Sixty-six patients with stage II or III CRC were treated with FOLFOX or fluorouracil plus leucovorin (FL) followed by curative surgery between January 2004 and October 2007. K-ras status was assessed by direct sequencing.
Fifteen patients (22.7%) had K-ras mutations of codon 12 (11/15) or codon 13 (4/15). There were no significant differences in clinicopathological parameters, such as age, sex, stage, or adjuvant regimen between the wild-type K-ras and mutant K-ras. With a median follow-up of 41.6 months (range 25.1–72.3 months), median disease-free survival (DFS) and overall survival (OS) were not reached.

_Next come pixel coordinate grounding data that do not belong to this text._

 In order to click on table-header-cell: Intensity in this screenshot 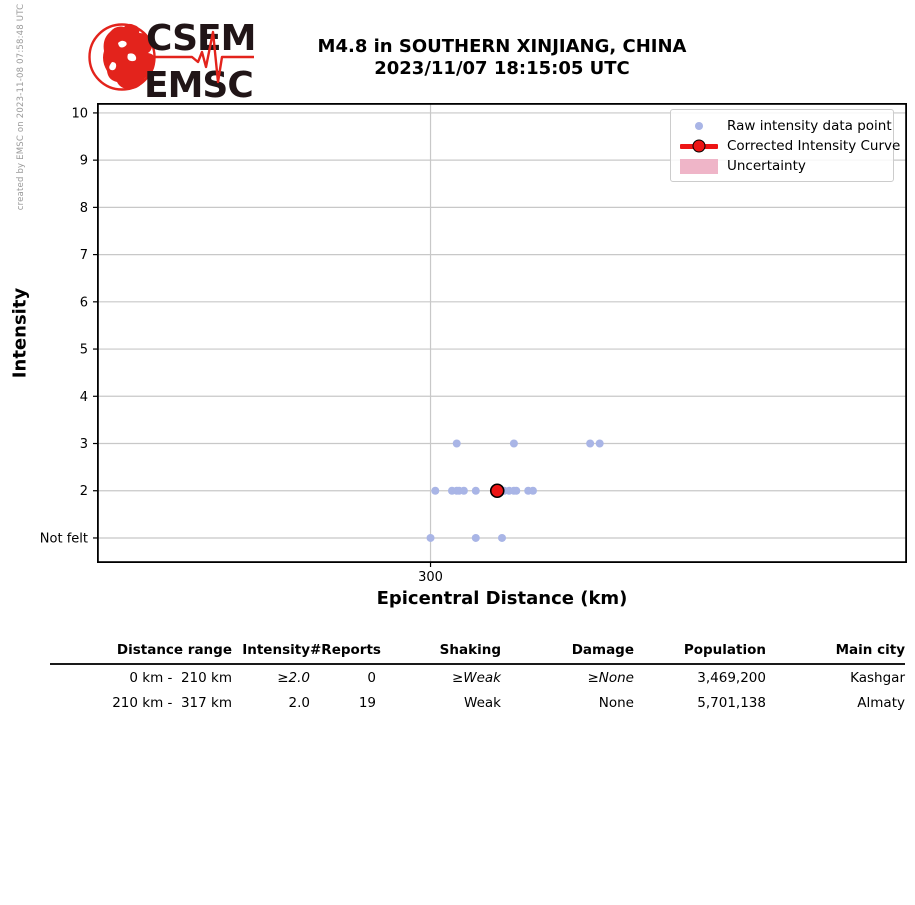, I will do `click(271, 652)`.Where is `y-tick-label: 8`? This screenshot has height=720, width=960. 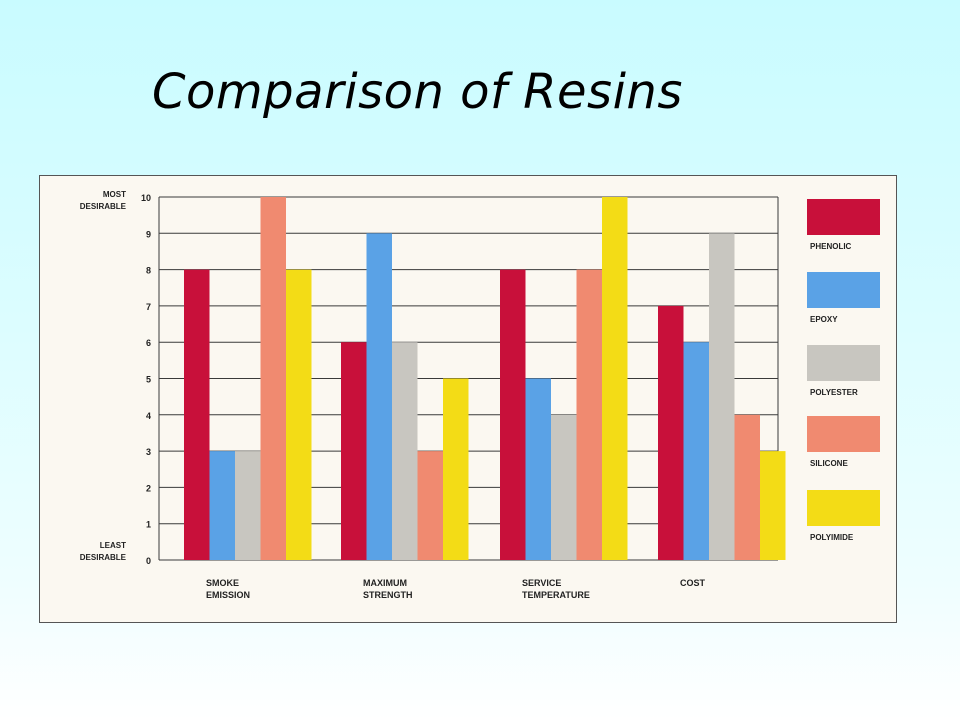 y-tick-label: 8 is located at coordinates (148, 271).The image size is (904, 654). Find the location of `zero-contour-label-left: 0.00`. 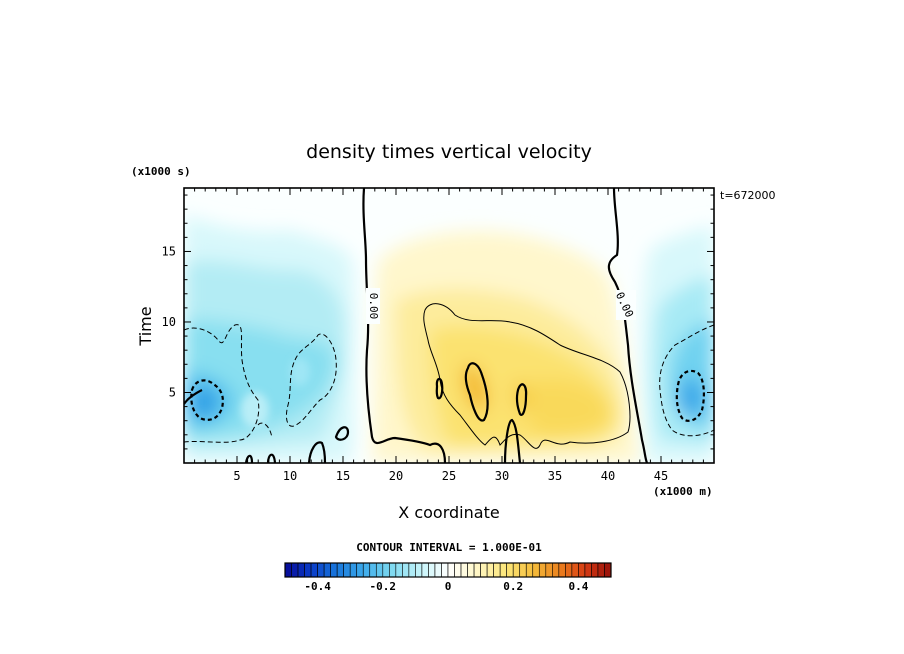

zero-contour-label-left: 0.00 is located at coordinates (373, 306).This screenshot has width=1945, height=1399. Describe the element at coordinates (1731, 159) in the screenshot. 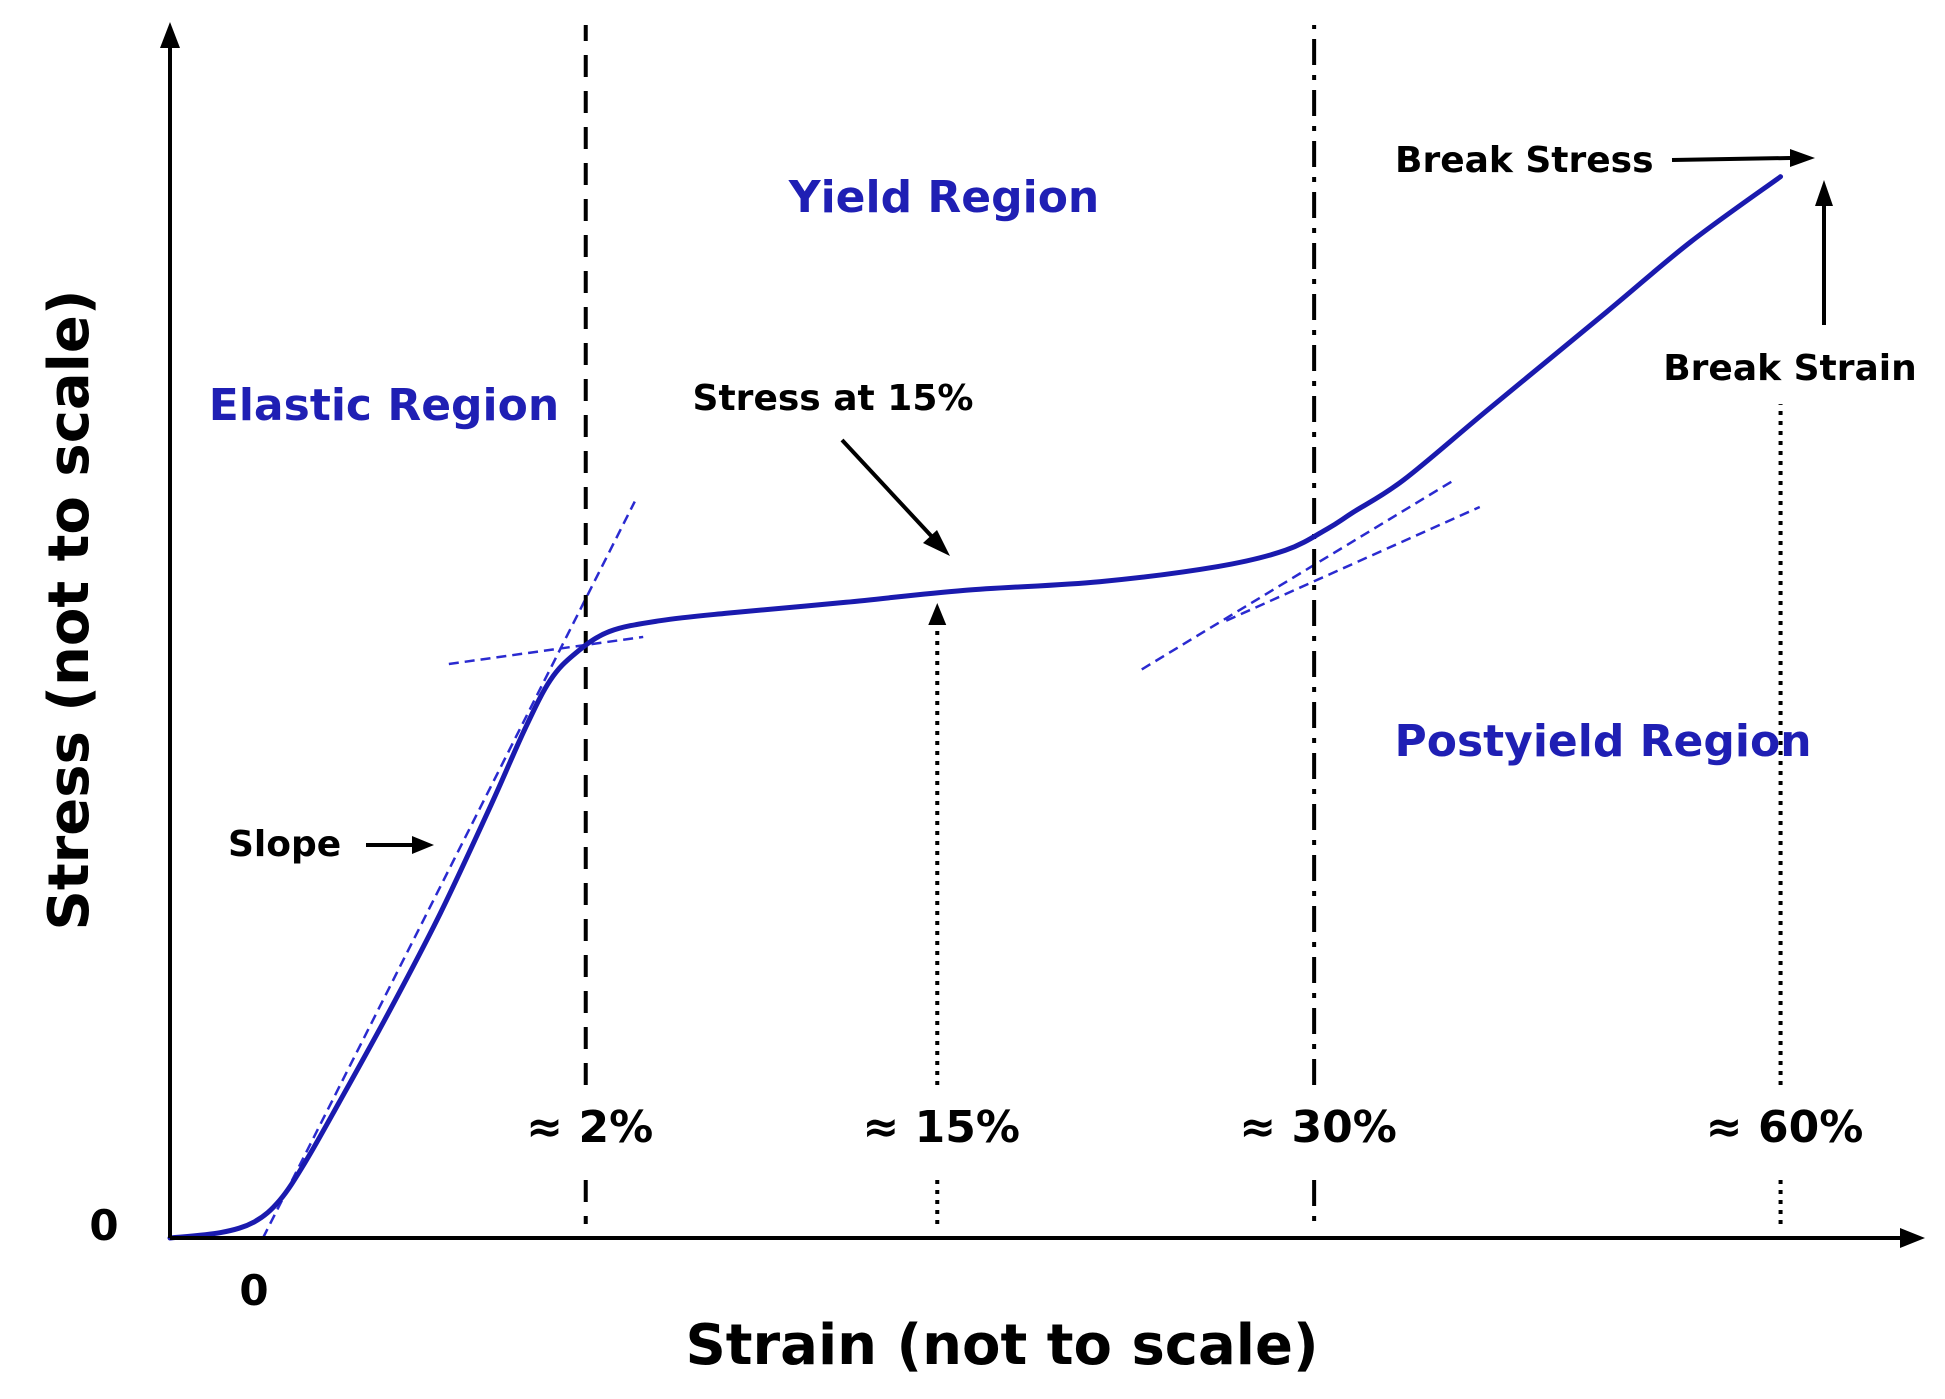

I see `break-stress-arrow-line` at that location.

With regard to K-ras status, DFS and OS were not statistically different (P = 0.269 and P = 0.917, respectively). Even in the group treated with FOLFOX only, neither DFS (P = 0.651) nor OS (P = 0.265) was significantly different according to K-ras status. With the exception of tumor location in DFS and OS, no differences in other variables were observed. Proximal colon cancer patients had a longer DFS than distal CRC patients (P = 0.079); this trend was maintained only in the wild-type K-ras group (P = 0.051).
These results showed that K-ras status was not associated with clinical outcome in patients treated with adjuvant FOLFOX.